During his late-night interview with the Georgian Public Broadcaster, Prime Minister Irakli Kobakhidze reacted to the Venice Commission’s urgent opinion on the Foreign Agents Law, calling it “faltering” and accusing the Commission of “having rejected the professional dignity.” He also claimed that the Commission’s opinion is “full of absurd notes” and “lies” and lacks legal arguments.

In the same interview, PM Kobakhidze spoke about the need to present an education reform plan for the 2024 parliamentary elections, saying that many professors at the Tbilisi State University “are selected by political affiliation and lack sufficient qualification.” He also stressed that the higher education system needs qualitative transformation, accusing the Saakashvili-era education ministers of dismantling the education system and pursuing a pseudo-liberal ideology.

During the U.S. House of Representatives Committee on Foreign Affairs hearing on “The State of American Diplomacy in 2024: Global Instability, Budget Challenges, and Great Power Competition,” the U.S. Secretary of State Antony Blinken said he anticipates that the U.S. “will take actions” on Georgia’s recently passed Foreign Agents law. “I think it’s right out of Moscow’s playbook unfortunately, and I think it clearly counters the desire of the overwhelming majority of Georgians to move toward the EU and the EU integration,” said Secretary Blinken at the committee hearing.

* * * *

▶ _TO BE DONE_
(1) Answer these questions from the news excerpt:
(a) Which broadcaster conducted the late-night interview with Prime Minister Irakli Kobakhidze?
(b) For which elections did Kobakhidze say an education reform plan should be presented?
(c) Out of whose playbook did Antony Blinken say the law comes?
(2) Write out the passage of the news excerpt from "During the U.S." to "the committee hearing." with no changes.
The material after the news excerpt has no connection to it.

▶ _INFORMATION SHOWN_

* * * *

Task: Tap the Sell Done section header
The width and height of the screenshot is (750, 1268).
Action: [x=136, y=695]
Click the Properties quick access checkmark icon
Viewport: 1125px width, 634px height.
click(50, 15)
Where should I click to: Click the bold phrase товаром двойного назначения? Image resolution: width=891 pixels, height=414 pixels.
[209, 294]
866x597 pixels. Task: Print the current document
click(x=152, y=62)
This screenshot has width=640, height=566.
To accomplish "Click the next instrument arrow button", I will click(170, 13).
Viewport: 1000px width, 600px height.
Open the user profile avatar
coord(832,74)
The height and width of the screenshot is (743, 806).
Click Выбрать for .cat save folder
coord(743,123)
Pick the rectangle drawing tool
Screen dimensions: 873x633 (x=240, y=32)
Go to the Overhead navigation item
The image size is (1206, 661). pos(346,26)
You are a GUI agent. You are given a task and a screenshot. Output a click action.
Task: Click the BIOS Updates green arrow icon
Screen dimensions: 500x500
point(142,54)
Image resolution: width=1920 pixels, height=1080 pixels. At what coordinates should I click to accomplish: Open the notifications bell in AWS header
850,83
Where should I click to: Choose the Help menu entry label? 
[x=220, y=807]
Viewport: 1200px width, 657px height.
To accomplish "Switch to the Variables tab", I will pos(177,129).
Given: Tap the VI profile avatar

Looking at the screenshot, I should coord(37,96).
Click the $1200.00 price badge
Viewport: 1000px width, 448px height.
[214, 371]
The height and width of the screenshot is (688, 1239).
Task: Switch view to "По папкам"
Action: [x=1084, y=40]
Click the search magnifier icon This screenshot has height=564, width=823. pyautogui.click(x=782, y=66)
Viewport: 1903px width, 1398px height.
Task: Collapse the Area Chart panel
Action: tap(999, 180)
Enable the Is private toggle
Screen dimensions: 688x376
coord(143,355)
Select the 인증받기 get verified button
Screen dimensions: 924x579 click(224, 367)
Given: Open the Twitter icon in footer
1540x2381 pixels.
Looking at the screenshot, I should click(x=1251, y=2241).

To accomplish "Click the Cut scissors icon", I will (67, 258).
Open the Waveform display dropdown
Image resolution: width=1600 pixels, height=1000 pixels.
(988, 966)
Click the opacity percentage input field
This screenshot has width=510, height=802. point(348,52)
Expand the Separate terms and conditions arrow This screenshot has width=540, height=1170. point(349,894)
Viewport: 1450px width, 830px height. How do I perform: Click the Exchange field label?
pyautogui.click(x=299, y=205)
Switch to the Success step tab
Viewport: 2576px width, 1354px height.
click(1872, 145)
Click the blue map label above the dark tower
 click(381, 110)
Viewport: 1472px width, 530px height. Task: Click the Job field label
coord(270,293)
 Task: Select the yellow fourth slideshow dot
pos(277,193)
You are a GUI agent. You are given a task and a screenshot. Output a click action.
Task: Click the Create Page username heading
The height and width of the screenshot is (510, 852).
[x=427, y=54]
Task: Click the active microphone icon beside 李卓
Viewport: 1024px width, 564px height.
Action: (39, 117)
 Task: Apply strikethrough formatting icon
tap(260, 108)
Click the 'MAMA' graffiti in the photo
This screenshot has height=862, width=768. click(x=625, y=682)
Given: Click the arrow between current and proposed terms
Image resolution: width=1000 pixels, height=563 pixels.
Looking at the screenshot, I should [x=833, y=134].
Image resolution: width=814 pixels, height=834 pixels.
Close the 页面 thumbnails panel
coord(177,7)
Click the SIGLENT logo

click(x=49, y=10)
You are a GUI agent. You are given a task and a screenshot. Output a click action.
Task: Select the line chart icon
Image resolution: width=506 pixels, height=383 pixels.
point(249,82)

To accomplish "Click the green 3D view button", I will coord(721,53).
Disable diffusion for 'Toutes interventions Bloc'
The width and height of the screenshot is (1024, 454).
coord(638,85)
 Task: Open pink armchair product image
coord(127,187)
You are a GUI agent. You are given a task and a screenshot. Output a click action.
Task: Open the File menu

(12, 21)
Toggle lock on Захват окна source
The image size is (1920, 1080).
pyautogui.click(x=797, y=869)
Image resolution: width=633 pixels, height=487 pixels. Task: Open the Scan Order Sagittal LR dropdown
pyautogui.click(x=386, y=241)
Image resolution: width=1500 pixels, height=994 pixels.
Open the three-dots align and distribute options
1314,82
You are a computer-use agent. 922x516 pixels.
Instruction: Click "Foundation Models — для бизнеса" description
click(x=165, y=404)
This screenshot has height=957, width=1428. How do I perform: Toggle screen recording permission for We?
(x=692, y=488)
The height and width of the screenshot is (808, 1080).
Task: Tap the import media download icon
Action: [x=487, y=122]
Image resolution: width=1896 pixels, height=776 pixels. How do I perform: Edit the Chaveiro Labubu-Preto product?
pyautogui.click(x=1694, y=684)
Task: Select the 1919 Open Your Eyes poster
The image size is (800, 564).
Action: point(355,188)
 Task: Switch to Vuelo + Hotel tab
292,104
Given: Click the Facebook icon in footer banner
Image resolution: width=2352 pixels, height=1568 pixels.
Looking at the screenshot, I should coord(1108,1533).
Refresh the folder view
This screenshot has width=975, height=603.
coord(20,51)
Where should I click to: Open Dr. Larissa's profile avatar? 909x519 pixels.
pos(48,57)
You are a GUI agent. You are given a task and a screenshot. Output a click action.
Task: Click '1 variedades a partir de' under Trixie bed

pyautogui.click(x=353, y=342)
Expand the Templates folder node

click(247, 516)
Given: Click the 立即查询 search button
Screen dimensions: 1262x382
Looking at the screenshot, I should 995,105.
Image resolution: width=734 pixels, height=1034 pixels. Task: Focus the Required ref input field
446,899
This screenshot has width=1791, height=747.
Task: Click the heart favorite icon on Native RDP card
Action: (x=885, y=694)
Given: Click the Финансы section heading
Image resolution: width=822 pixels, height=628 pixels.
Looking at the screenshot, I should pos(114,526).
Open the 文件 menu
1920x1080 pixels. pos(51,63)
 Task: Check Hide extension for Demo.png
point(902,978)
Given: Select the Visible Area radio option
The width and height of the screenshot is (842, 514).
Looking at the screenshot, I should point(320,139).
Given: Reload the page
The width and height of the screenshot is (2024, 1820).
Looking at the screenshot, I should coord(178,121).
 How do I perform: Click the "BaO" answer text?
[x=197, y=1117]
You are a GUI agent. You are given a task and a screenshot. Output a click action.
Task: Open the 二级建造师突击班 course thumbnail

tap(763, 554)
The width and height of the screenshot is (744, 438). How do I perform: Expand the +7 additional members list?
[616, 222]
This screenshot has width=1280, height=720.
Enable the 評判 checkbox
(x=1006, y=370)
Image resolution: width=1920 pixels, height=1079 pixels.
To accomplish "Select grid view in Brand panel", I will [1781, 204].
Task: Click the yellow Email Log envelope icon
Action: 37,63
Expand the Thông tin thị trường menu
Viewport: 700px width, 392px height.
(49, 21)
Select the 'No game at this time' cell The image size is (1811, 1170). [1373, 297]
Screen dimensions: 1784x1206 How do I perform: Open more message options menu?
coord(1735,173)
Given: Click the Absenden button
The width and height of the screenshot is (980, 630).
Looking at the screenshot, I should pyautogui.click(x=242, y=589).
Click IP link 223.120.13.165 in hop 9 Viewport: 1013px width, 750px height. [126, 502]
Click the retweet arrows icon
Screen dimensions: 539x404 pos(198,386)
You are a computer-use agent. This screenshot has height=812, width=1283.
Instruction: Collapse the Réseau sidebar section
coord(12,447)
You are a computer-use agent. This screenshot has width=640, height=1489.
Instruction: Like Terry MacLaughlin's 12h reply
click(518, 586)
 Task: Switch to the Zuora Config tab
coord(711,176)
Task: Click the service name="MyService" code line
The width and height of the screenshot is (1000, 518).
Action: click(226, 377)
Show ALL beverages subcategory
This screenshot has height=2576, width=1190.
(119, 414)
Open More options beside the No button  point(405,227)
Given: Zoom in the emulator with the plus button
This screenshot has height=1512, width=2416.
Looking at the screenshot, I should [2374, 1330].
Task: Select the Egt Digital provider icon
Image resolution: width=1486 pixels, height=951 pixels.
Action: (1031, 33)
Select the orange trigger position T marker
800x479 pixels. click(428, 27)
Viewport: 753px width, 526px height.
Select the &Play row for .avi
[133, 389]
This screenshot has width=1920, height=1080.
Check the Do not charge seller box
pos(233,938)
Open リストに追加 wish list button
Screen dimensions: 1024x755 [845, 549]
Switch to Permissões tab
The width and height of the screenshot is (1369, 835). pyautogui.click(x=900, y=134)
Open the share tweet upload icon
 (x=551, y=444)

* * * *

▶ _EXERCISE RESPONSES_
(1)
(a) The Georgian Public Broadcaster.
(b) The 2024 parliamentary elections.
(c) Moscow's.

(2)
During the U.S. House of Representatives Committee on Foreign Affairs hearing on “The State of American Diplomacy in 2024: Global Instability, Budget Challenges, and Great Power Competition,” the U.S. Secretary of State Antony Blinken said he anticipates that the U.S. “will take actions” on Georgia’s recently passed Foreign Agents law. “I think it’s right out of Moscow’s playbook unfortunately, and I think it clearly counters the desire of the overwhelming majority of Georgians to move toward the EU and the EU integration,” said Secretary Blinken at the committee hearing.